What is being asked: Copy every line below word for word, leaving out the pictures.

******************************

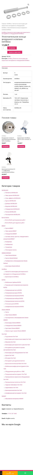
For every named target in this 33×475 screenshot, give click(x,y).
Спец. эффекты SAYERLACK (12, 198)
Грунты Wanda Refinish (11, 258)
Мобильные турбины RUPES (13, 282)
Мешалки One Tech (10, 342)
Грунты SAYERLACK (10, 201)
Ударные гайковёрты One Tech (13, 384)
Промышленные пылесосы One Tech (15, 382)
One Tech (4, 334)
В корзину (12, 48)
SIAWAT (4, 396)
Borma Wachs (5, 217)
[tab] (16, 68)
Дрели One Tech (9, 355)
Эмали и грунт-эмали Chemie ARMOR (15, 331)
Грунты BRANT (9, 228)
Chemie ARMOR (6, 309)
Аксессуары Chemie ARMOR (12, 322)
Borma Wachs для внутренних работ (15, 220)
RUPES (3, 280)
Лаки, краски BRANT (10, 231)
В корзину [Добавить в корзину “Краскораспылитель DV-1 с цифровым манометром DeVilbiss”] (6, 177)
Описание (5, 68)
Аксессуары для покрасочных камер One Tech (18, 339)
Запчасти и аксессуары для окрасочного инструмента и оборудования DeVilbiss (14, 25)
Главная (4, 23)
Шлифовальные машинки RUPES (14, 306)
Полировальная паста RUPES (13, 290)
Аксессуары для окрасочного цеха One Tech (17, 344)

******************************

Reply to the task:
For every named target in this 33×475 screenshot, give click(x,y).
Спец. эффекты SAYERLACK (12, 198)
Грунты Wanda Refinish (11, 258)
Мобильные турбины RUPES (13, 282)
Мешалки One Tech (10, 342)
Грунты SAYERLACK (10, 201)
Ударные гайковёрты One Tech (13, 384)
Промышленные пылесосы One Tech (15, 382)
One Tech (4, 334)
В корзину (12, 48)
SIAWAT (4, 396)
Borma Wachs (5, 217)
[tab] (16, 68)
Дрели One Tech (9, 355)
Эмали и грунт-эмали Chemie ARMOR (15, 331)
Грунты BRANT (9, 228)
Chemie ARMOR (6, 309)
Аксессуары Chemie ARMOR (12, 322)
Borma Wachs для внутренних работ (15, 220)
RUPES (3, 280)
Лаки, краски BRANT (10, 231)
В корзину [Добавить в корзину “Краскораспылитель DV-1 с цифровым манометром DeVilbiss”] (6, 177)
Описание (5, 68)
Аксессуары для покрасочных камер One Tech (18, 339)
Запчасти и аксессуары для окрасочного инструмента и оборудования DeVilbiss (14, 25)
Главная (4, 23)
Шлифовальные машинки RUPES (14, 306)
Полировальная паста RUPES (13, 290)
Аксессуары для окрасочного цеха One Tech (17, 344)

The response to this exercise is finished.